(Saved entries):
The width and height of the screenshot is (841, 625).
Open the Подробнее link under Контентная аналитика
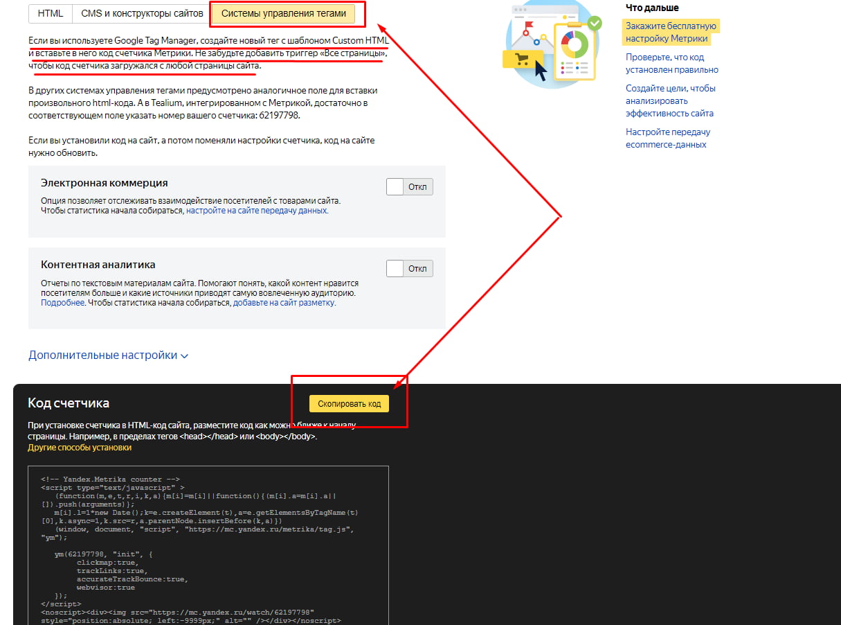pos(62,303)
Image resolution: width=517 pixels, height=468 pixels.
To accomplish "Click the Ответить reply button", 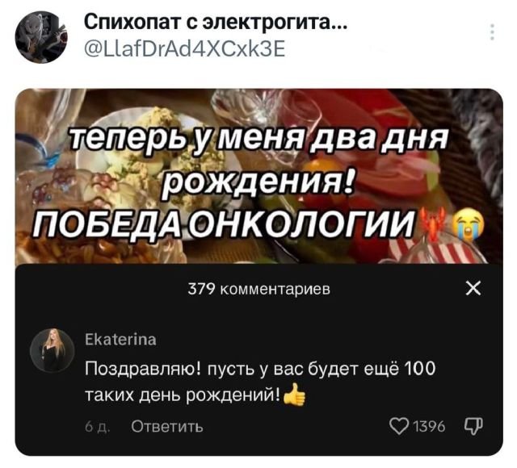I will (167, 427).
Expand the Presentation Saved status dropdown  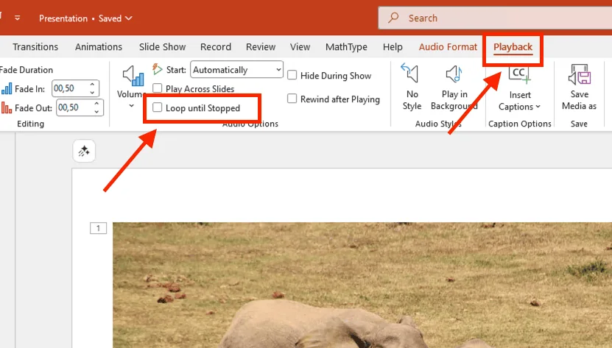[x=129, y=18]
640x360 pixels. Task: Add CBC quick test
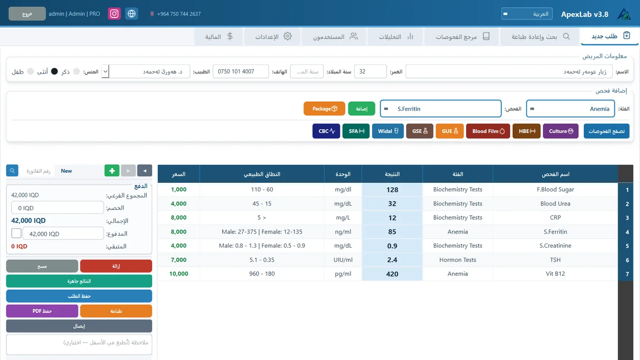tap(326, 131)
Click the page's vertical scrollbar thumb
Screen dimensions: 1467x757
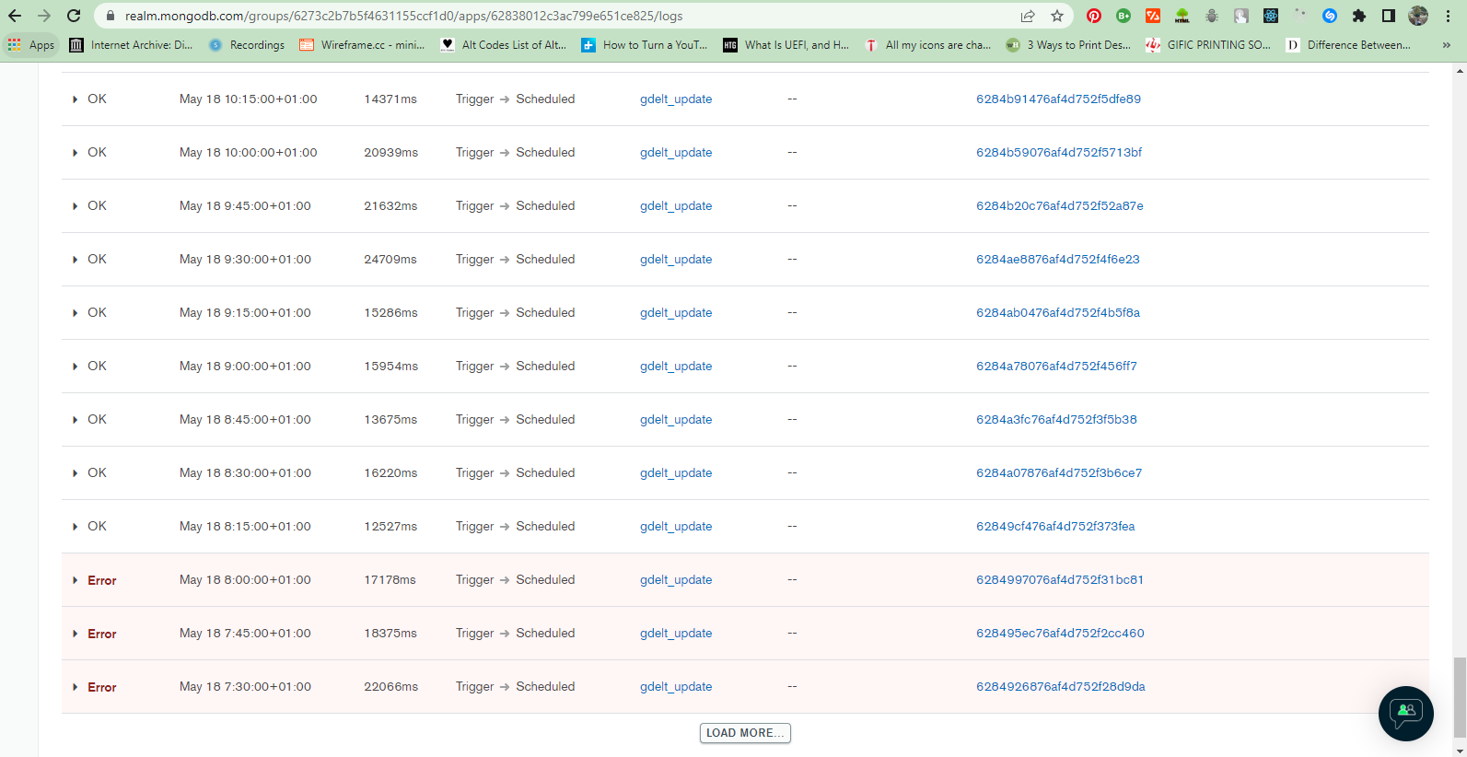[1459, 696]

(About this task):
Search the data for the string "width" and copy every line where it appears.

(Response to this task):
The width and height of the screenshot is (841, 625).
Image resolution: width=517 pixels, height=468 pixels.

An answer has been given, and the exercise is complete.